Learn how to use the following functions. 
1) `read.csv()`
2) `nrow()`
3) `filter()` and `select()`
4) `summarise()`
5) `mean()`

## Setup
The cell below loads the [packages](https://www.geeksforgeeks.org/packages-in-r-programming/) needed for this assignment. You must run the cell for the rest of the assignment to work. 

In [None]:
# You *must* run this cell first. Do not change the contents of this cell.
library(testthat)
library(ottr)
library(tidyverse) 

<!-- BEGIN QUESTION -->

-----
## Question 1: ChatGPT
**Ask chat gpt the following: *"Define human trafficking. Expand on the history of human trafficking, how the modern concept of human trafficking emerged."*** 
    
**1a) (1 point) Copy paste the output below.**

_Type your answer here, replacing this text._

<!-- END QUESTION -->

<!-- BEGIN QUESTION -->

**1b) (3 points) Answer the following questions.**

>**(i) (1 point) What would you change or add to ChatGPT's answer based on the history and definition of human trafficking presented in class and in your readings? Name at least two. \
(ii) (1 point) What are the strengths and weaknesses of its answer? \
(iii) (1 point) What steps should you take to verify its response?**

_Type your answer here, replacing this text._

<!-- END QUESTION -->

-----
## Question 2: Types of Data and Human Trafficking
<span style="color:#3268a4">

<!-- BEGIN QUESTION -->

**2a)(4 points) What can we learn about victims from news articles and in-depth interviews? What can be gained by learning about trafficking from large datasets of information? In 5-6 sentences, describe the benefits of both types of data and the types of questions we can answer with each.**

_Type your answer here, replacing this text._

<!-- END QUESTION -->

---
## Question 3: Understanding the Data
<span style="color:#3268a4">

The global counter-trafficking community has recognized the importance of inter-organizational coordination in the standardization and consolidation of human trafficking data worldwide. While we are far from reaching an ideal standard, organizations such as the IOM have started taking steps towards this. The code chunk below loads a synthetic dataset provided by the [Counter Trafficking Data Collaborative](https://www.ctdatacollaborative.org/page/about) that is "the first global data hub on human trafficking, publishing harmonized data from counter-trafficking organizations around the world," that aggregates individual level data from various organizations. 

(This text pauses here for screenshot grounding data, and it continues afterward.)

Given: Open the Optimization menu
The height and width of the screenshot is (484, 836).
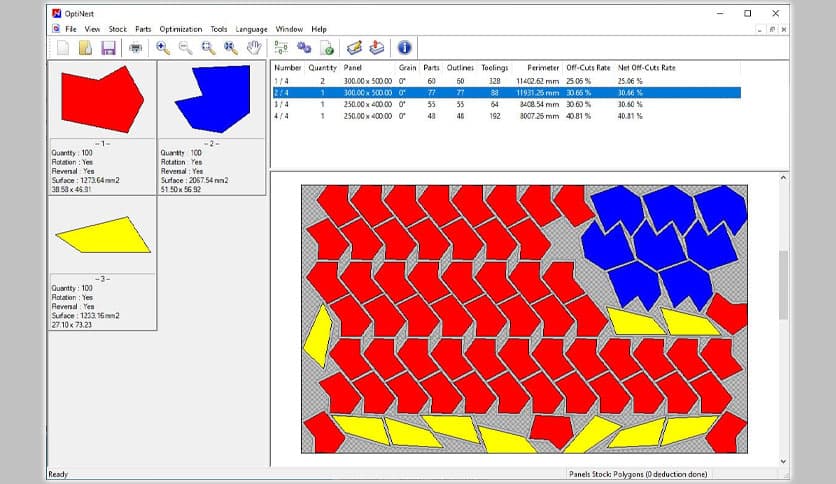Looking at the screenshot, I should coord(180,29).
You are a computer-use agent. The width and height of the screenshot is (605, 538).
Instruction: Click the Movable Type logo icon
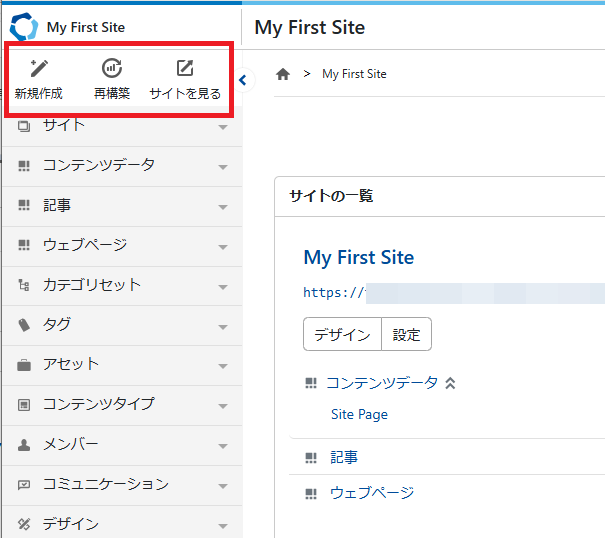(24, 27)
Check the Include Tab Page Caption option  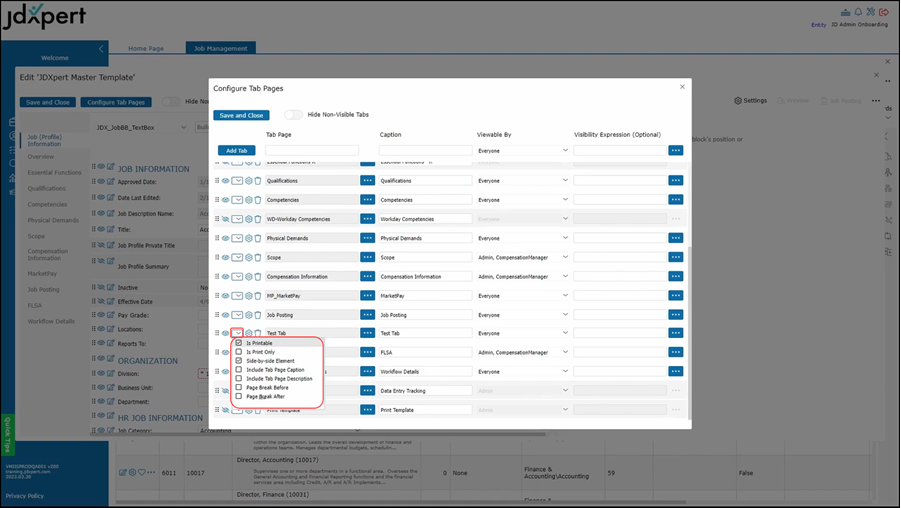tap(239, 370)
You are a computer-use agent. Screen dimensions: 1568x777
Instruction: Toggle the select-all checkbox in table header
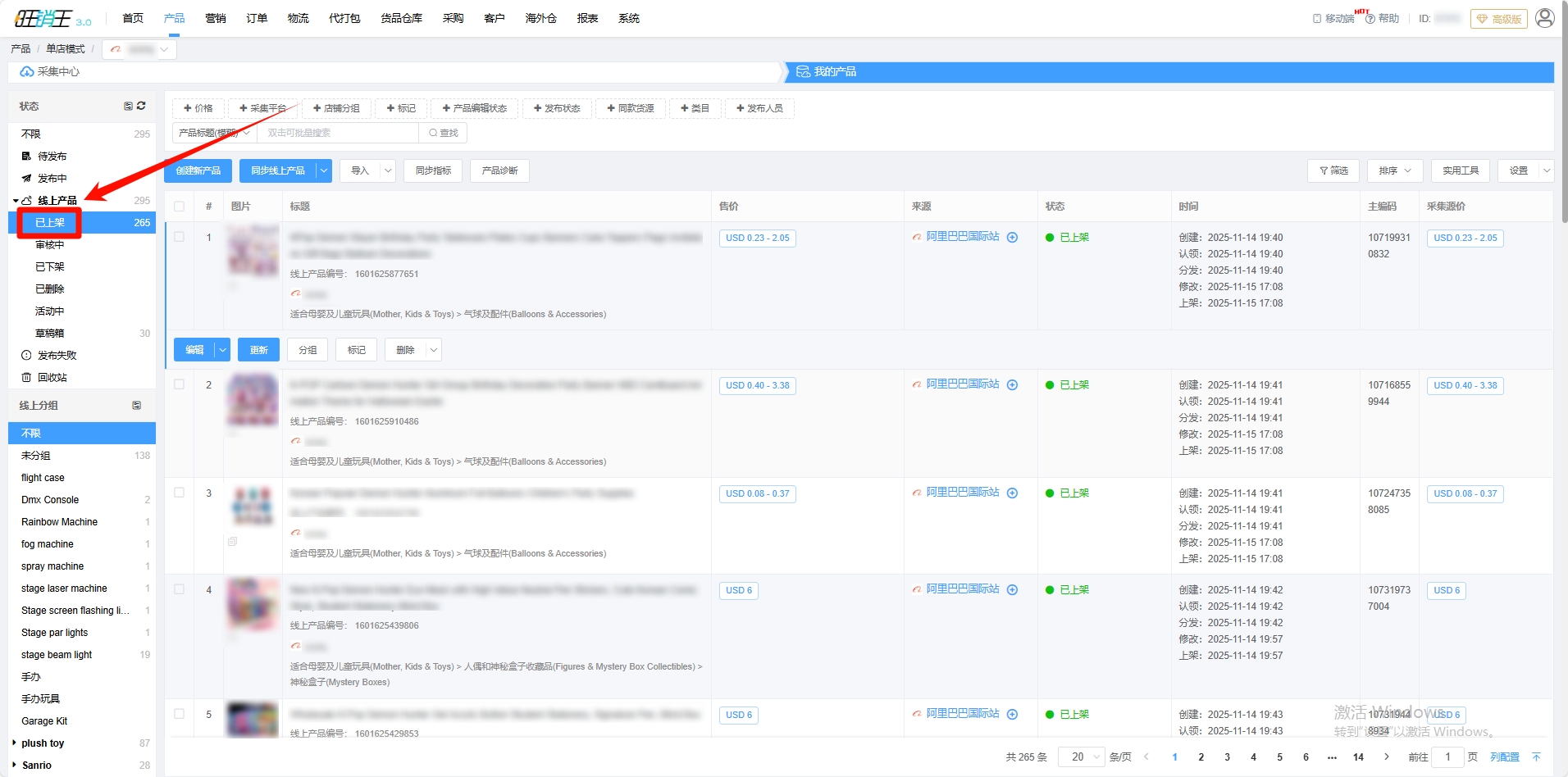click(x=179, y=207)
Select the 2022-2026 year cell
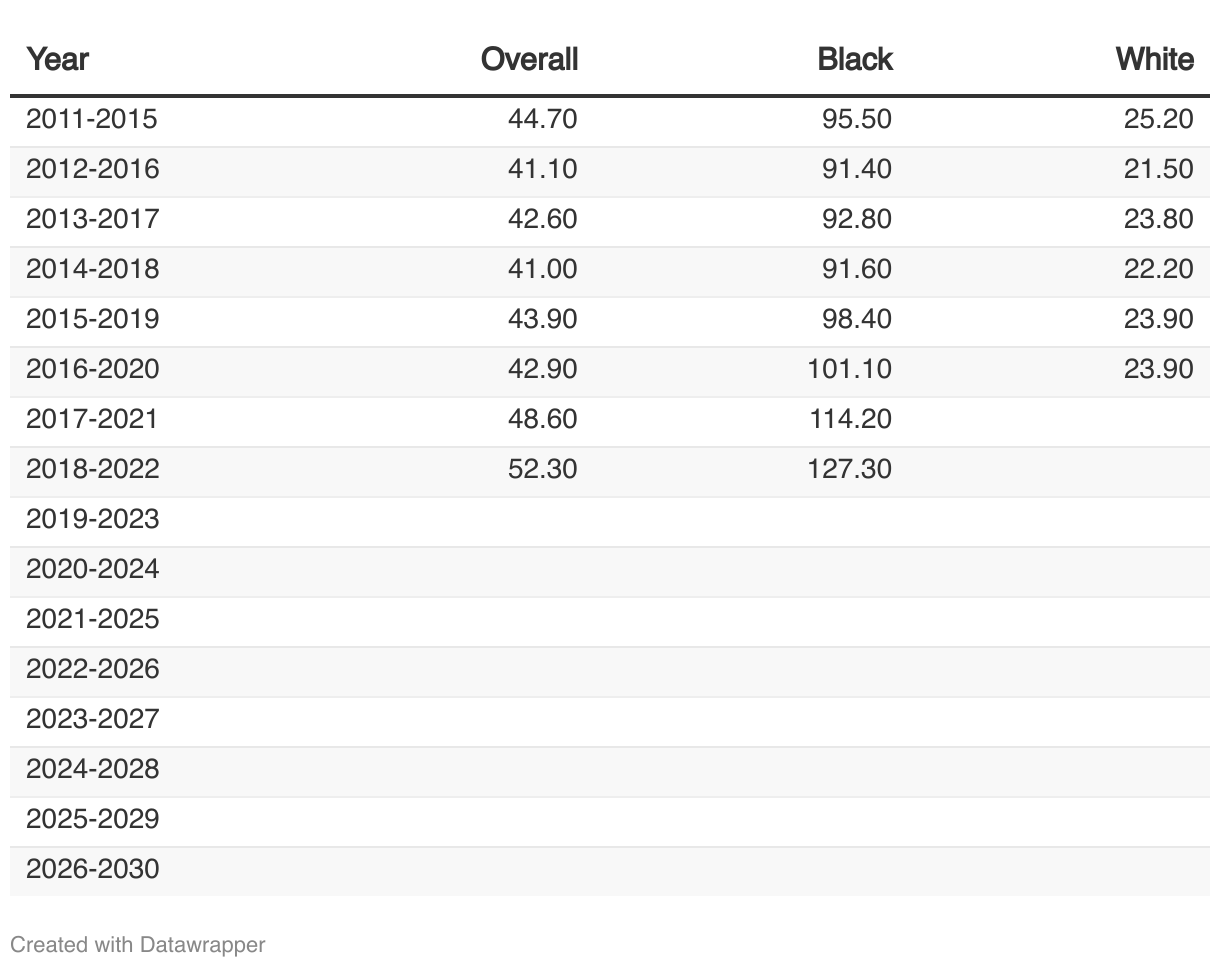The height and width of the screenshot is (968, 1220). click(92, 670)
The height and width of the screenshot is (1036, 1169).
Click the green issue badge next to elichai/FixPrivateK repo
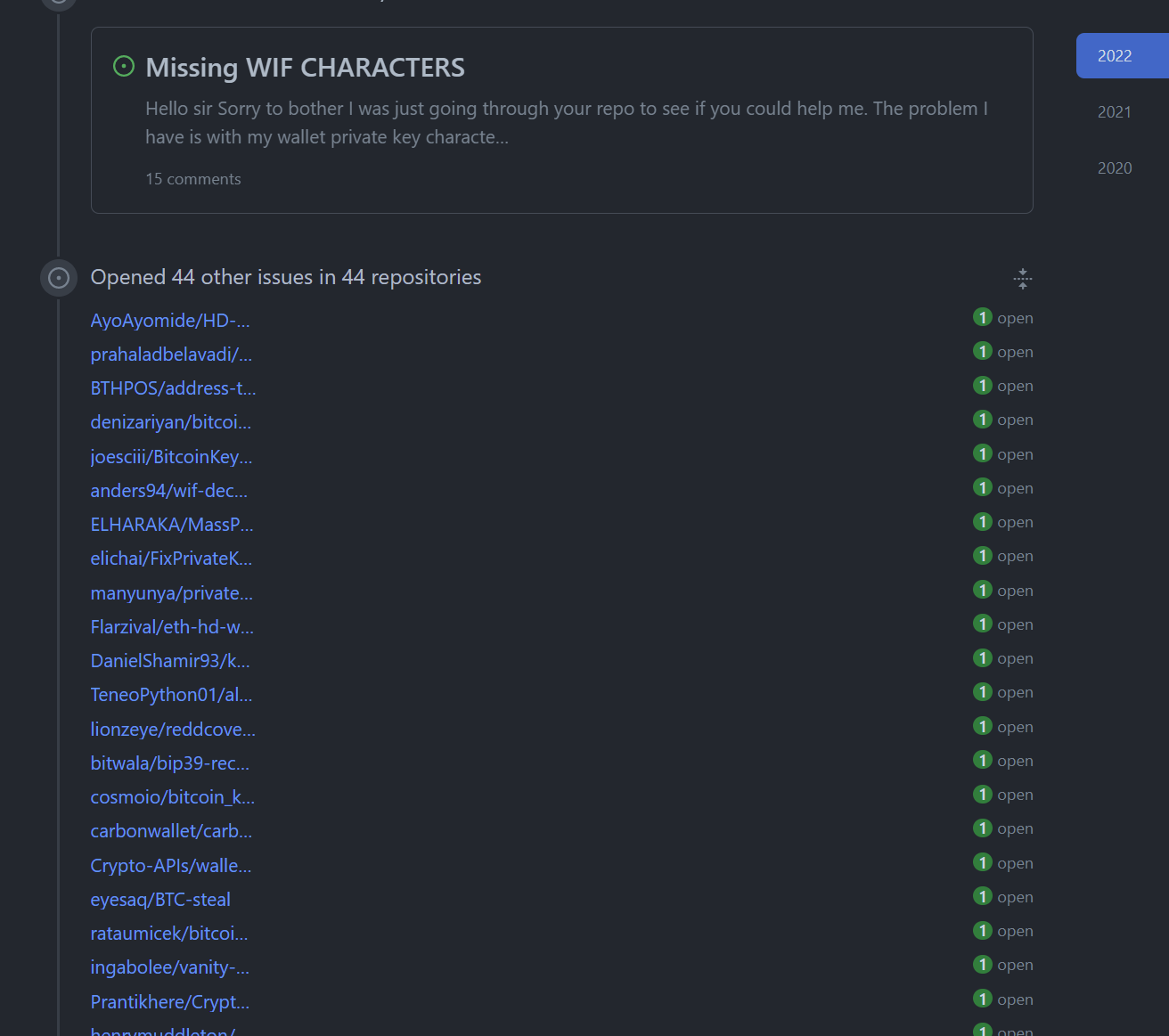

Note: A synthetic dataset is information that's been generated on a computer to augment or replace real data. In this case, the use of synthetic data is to protect sensitive data on human trafficking victims. 

In [None]:
# RUN CODE. DO NOT CHANGE
ctdc <- read.csv("2024_CTDC_synthetic.csv")

### Dataset Structure

**a. (1 point) How many observations are included in this dataset? Use the `nrow()` function.**

In [None]:
# TO DO
n_cases <- NULL # YOUR CODE HERE
n_cases

In [None]:
. = ottr::check("tests/q3a.R")

<!-- BEGIN QUESTION -->

**b) (3 points) Looking at the dataset, we see that each row/observation represents a person, but not every single person in this dataset has been identified as a victim of trafficking. Answer the following questions. (i) Which columns would you use to determine if an observation is a victim of trafficking? Look through the column names to see what makes sense. You can also reference the [codebook.](https://www.ctdatacollaborative.org/sites/g/files/tmzbdl2011/files/2024-02/Codebook_CTDC_global_synthetic_data_v2024.pdf) (ii) What is the difference between the estimated prevalence of trafficking and the number of detected trafficking cases?**



In [None]:
# NO ACTION NEEDED. RUN CELL.
# prints first 5 observations of the dataset
head(ctdc, 5)

_Type your answer here, replacing this text._

<!-- END QUESTION -->

<!-- BEGIN QUESTION -->

### Dataset Variables
The above questions are more concerned about the data structure and interpretation of data. The questions below are concerned about the content of the data itself, thinking through what type of data is being collected on victims, and why they have been decided as key information to collect. Look through the [codebook](https://www.ctdatacollaborative.org/sites/g/files/tmzbdl2011/files/2024-02/Codebook_CTDC_global_synthetic_data_v2024.pdf) provided by the CTDC and what you have learned in lecture to help answer the questions below. 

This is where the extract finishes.